Where a line contains "Open DNS Zones in the top navigation", start there and write out that line and each one after it, word for word, through the final line of the entries; add nothing else.

··· Data extract ···

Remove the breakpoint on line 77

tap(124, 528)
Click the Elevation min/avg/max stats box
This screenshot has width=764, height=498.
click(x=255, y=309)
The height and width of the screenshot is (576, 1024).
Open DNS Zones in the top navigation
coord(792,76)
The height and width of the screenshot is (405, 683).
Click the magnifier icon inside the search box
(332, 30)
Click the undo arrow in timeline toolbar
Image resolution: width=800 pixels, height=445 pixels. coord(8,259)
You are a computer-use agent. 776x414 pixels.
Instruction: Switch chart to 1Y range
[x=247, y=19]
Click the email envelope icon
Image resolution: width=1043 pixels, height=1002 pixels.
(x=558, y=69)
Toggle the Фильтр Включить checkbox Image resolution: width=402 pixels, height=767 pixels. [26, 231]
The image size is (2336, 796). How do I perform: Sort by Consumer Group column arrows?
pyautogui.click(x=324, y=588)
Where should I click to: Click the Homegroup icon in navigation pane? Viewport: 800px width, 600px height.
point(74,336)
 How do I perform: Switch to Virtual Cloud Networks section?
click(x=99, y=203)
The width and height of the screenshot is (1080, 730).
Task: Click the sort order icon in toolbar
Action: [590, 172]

···

◆ **Solution below**:
Open DNS Zones in the top navigation
coord(792,76)
The height and width of the screenshot is (405, 683).
Click the magnifier icon inside the search box
(332, 30)
Click the undo arrow in timeline toolbar
Image resolution: width=800 pixels, height=445 pixels. coord(8,259)
You are a computer-use agent. 776x414 pixels.
Instruction: Switch chart to 1Y range
[x=247, y=19]
Click the email envelope icon
Image resolution: width=1043 pixels, height=1002 pixels.
(x=558, y=69)
Toggle the Фильтр Включить checkbox Image resolution: width=402 pixels, height=767 pixels. [26, 231]
The image size is (2336, 796). How do I perform: Sort by Consumer Group column arrows?
pyautogui.click(x=324, y=588)
Where should I click to: Click the Homegroup icon in navigation pane? Viewport: 800px width, 600px height.
point(74,336)
 How do I perform: Switch to Virtual Cloud Networks section?
click(x=99, y=203)
The width and height of the screenshot is (1080, 730).
Task: Click the sort order icon in toolbar
Action: [590, 172]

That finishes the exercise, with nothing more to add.